The topic of this article is  just about that: how to build an video-processing app so that all device’s horse power is  stretched to the limit, but at the same time gives the user a great user experience.

Rolling out the video post-processing

The initial version of a custom video-recording architecture was quite simple.

The technical specifications of the iPhone were not enough to start the video editing before the recording is saved in a file, but our priority was to enable a smooth playback of the edited video with no delays.  As a result the edited video-stream with the applied filters would be projected on the screen, and the original, non-filtered, recording would be saved to the file. Since the video itself  would be recorded without editing, we designed a video-file post-processing stage, which would require additional time for saving the end result to a file.

This architecture, as pictured below, despite of its simplicity, was still quite problematic performance and resource consumption-wise:

video-processing-old-architecture

The initial app architecture

In addition to that, when complex video-filters were applied, the video-processing rate would fall drastically, so that a 15-min long video-recording would take up to half an hour to be processed, which was completely unacceptable. Thus all the pitfalls described above made our team to continue looking for a more efficient and aesthetically successful solution.

Working with Capture Session

When digging deeper into the inability of the video “pre-processing” the team noticed the ability of working with media-sessions on iOS. You could work directly with Capture Session through AV Foundation  Framework.

Capture Session Work Process Scheme

AV Foundation Framework contains a class, which allows working with camera media-streams and  microphone on iOS devices. To display the camera image for the user, we used AVCaptureVideoPreviewLayer.

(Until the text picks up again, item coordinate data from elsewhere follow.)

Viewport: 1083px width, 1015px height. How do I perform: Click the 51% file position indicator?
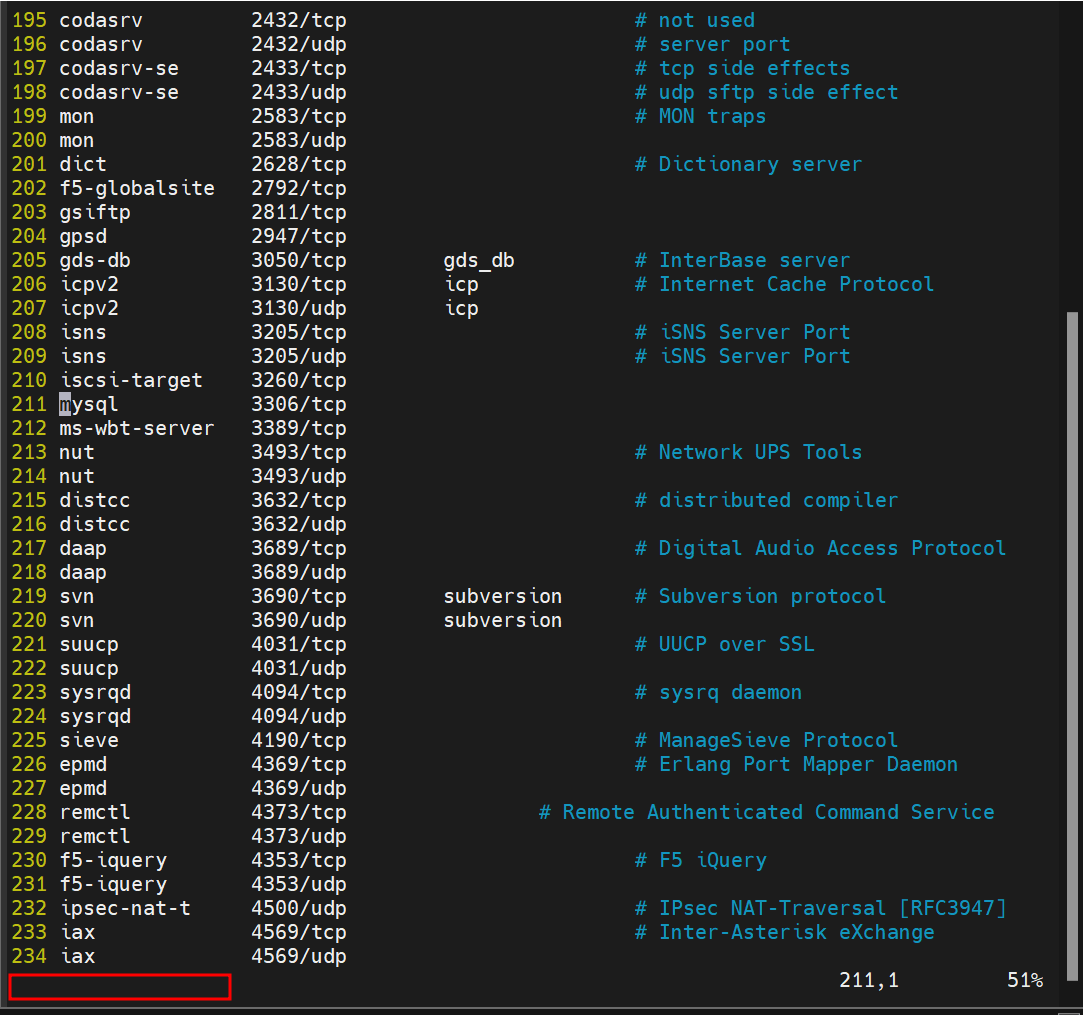pos(1024,981)
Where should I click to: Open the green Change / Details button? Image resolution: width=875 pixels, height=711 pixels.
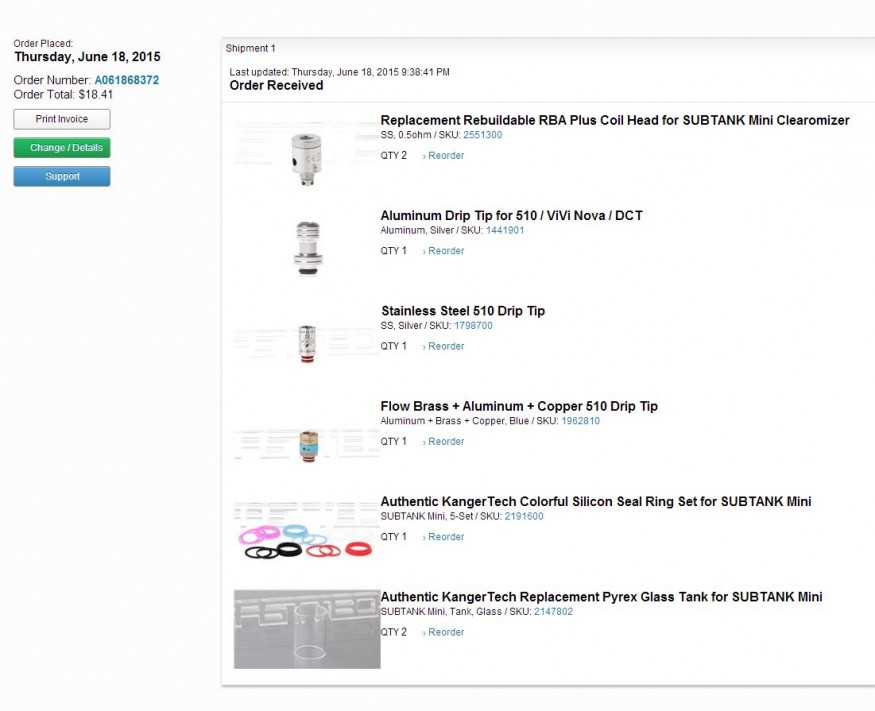(x=62, y=148)
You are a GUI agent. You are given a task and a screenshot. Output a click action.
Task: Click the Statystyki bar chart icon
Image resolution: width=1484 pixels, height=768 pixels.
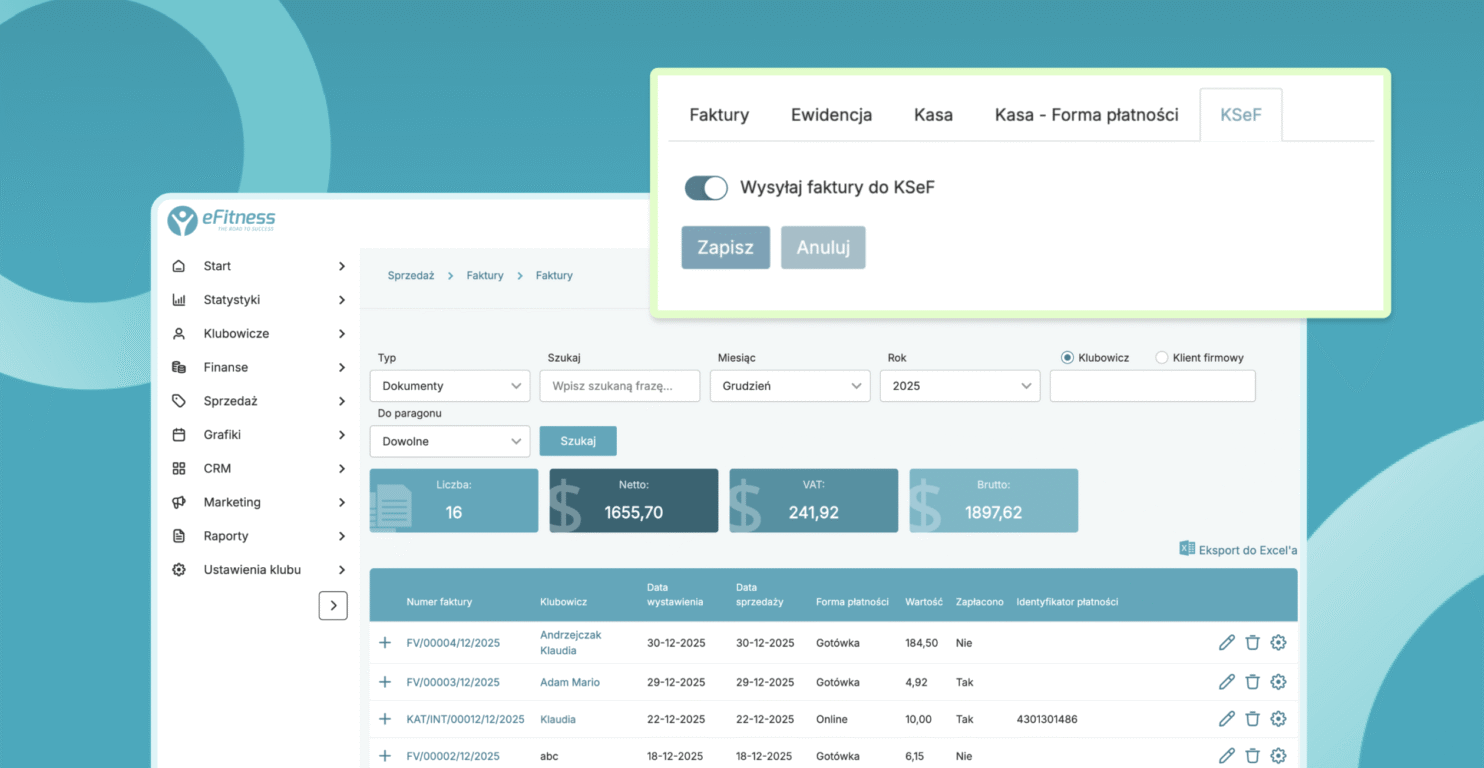tap(179, 300)
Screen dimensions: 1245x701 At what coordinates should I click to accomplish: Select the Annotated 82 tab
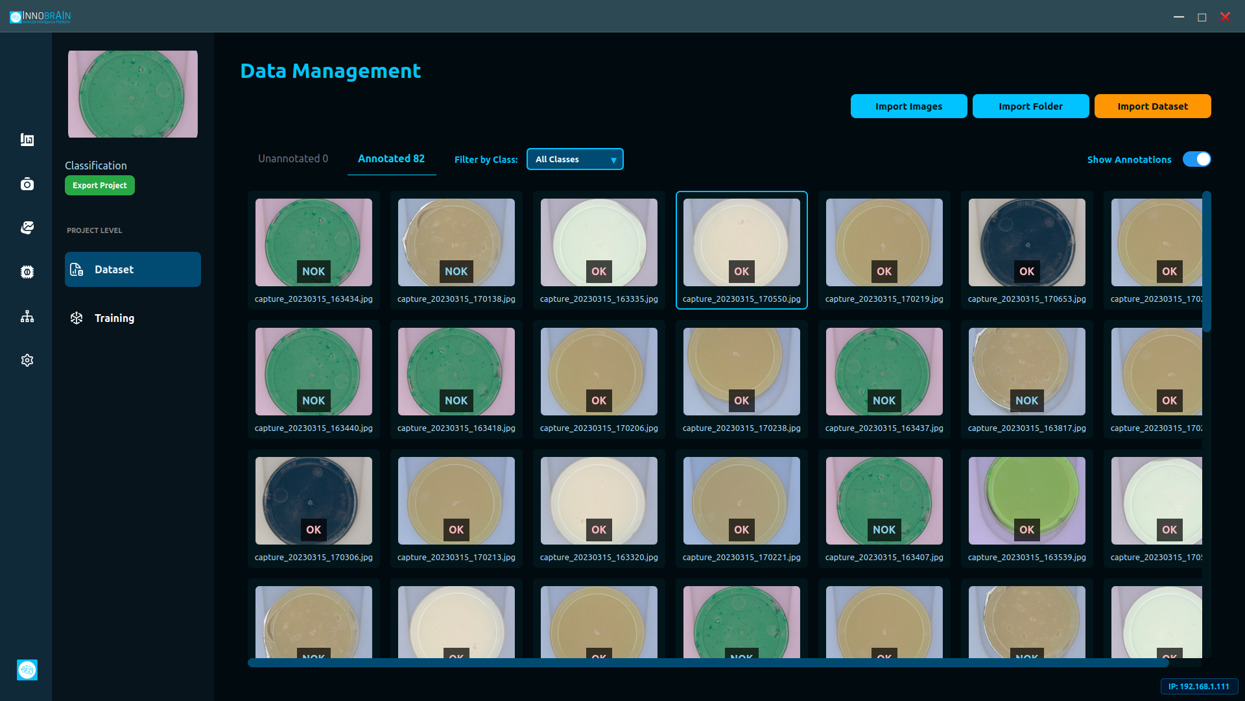[391, 159]
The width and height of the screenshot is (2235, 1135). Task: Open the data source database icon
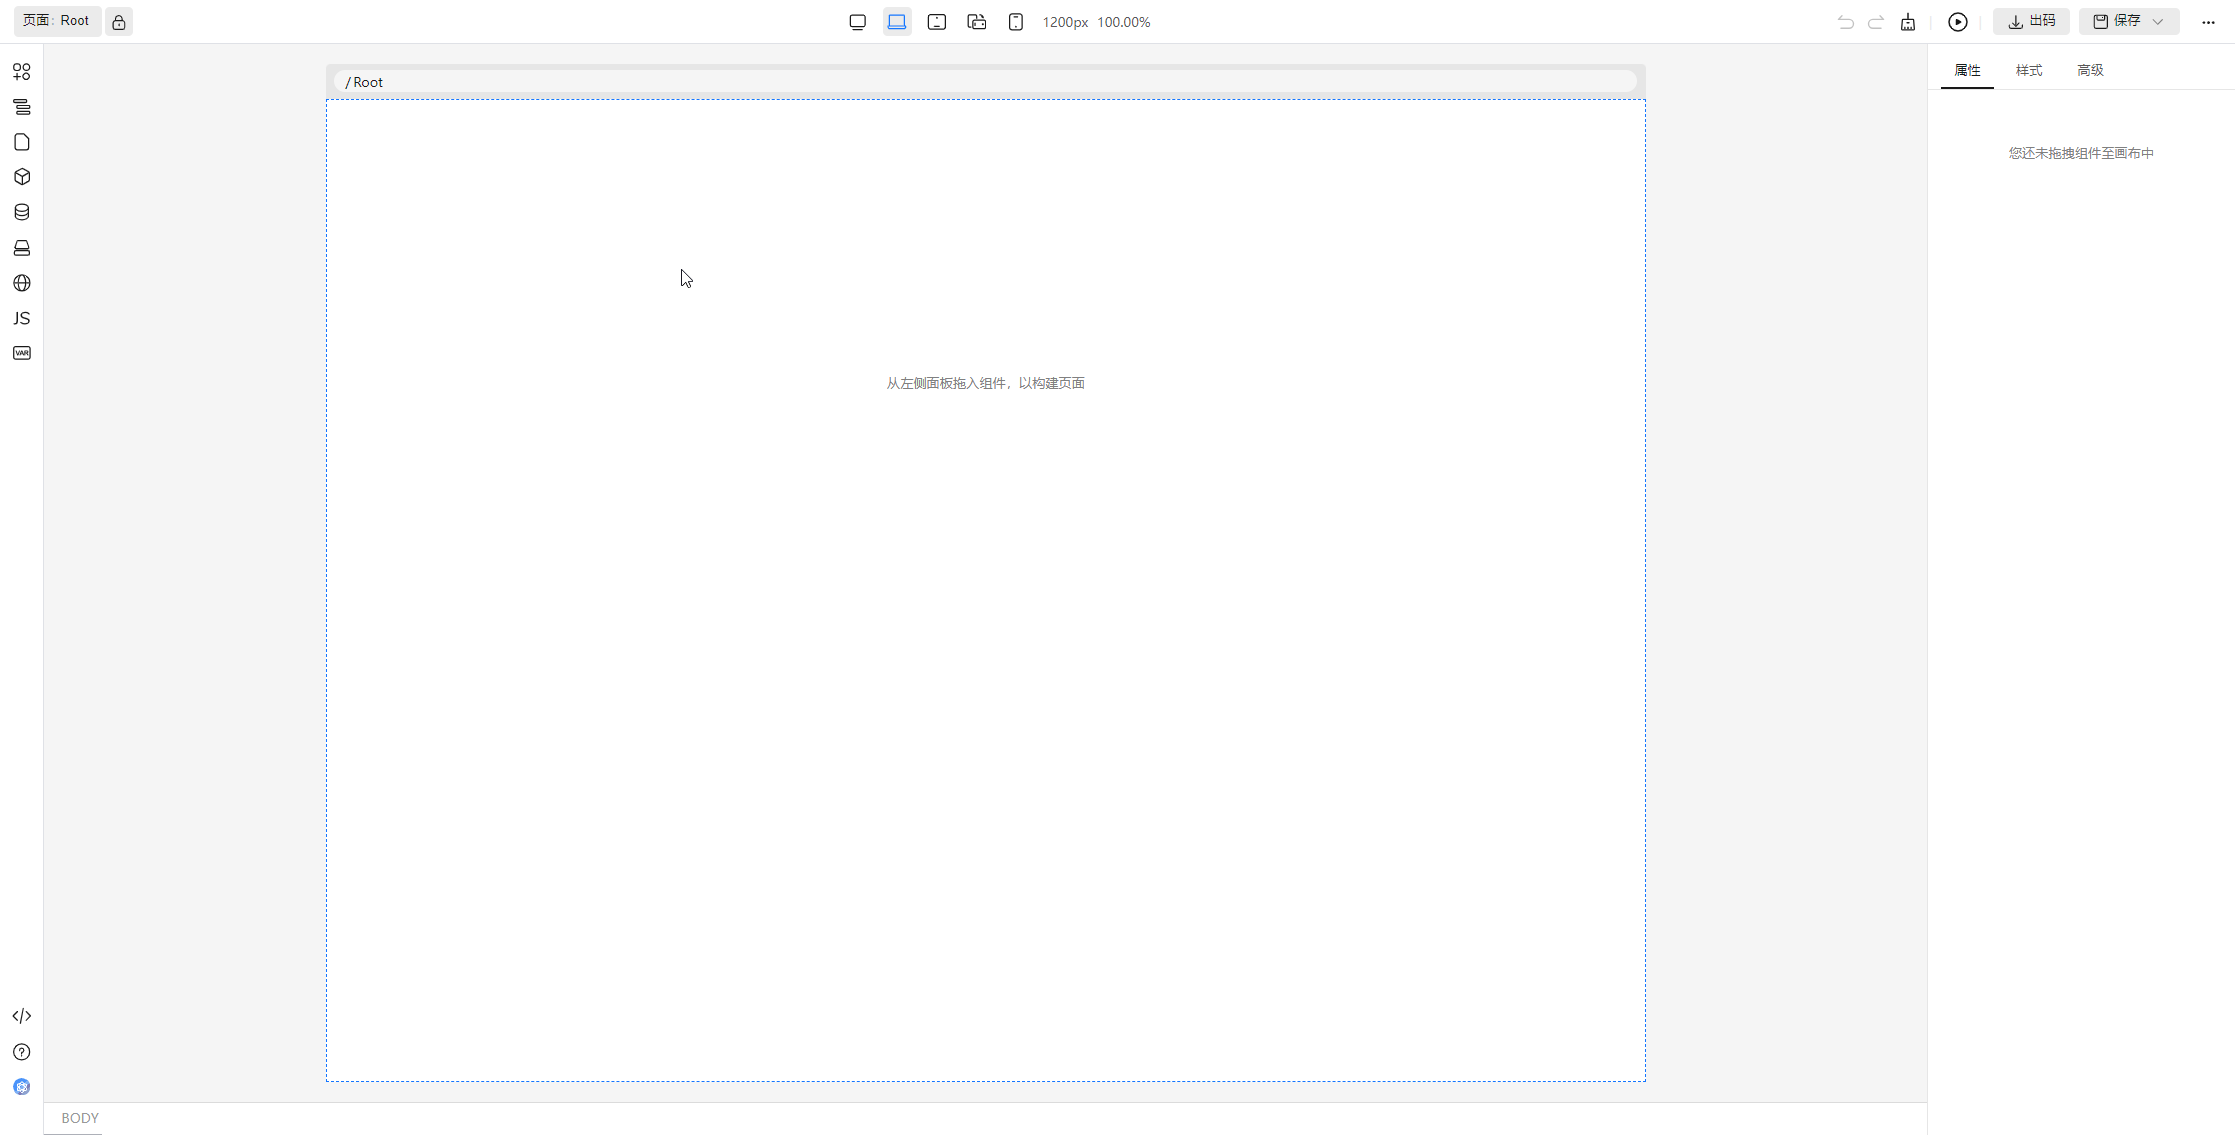(x=22, y=212)
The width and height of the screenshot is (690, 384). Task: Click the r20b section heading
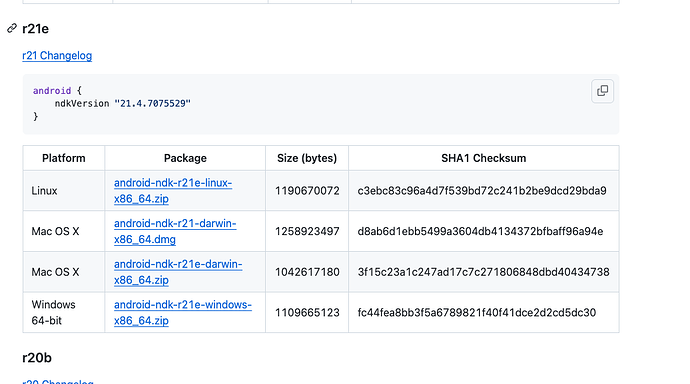pos(37,358)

Using these alternate video editing and processing technologies we managed to improve the app architecture. We applied filters at the Capture Session level, following which an edited video-recording would be displayed on the screen and saved to a file.

 

 video-processing-new-architecture

 New App Architecture

GPU video processing

Another important question was: How do we process the video? A simple, but not so efficient solution, was video processing using the CPU capacities of the devices. When applying video-filters on iPhone 5 camera video-stream, we obtained 8FPS (Frames per second) and below. Such results were definitely not acceptable, hence we moved forward with video processing using GPU (Graphics Processing Unit), the main task of which is image graphic rendering. This approach should have been much more efficient for graphic and video content processing, compared to the previous one using CPU.

Video Processing with GPU

To implement the video processing we used the GPUImage library, which supported OpenGL ES 2.0, thus enabling direct communication with GPU, as well as applying video-filters and various photo-effects to the live-video. There’s no such thing as a completely smooth development problems, so of course we’ve encountered some problems when implementing the new architecture, but the new approach allowed us to increase the performance level by over a 100 times compared to the one obtained with the initial architecture using CPU.

Conclusion

In most of the cases CPU resources would not be sufficient for high quality video-stream processing and editing. A solution to this problem can be found in transferring this task over to the Graphics Processing Unit of a mobile device, which would result in both a drastic increase of the app performance and fit in the rigid capacity limits set by both iOS and Android.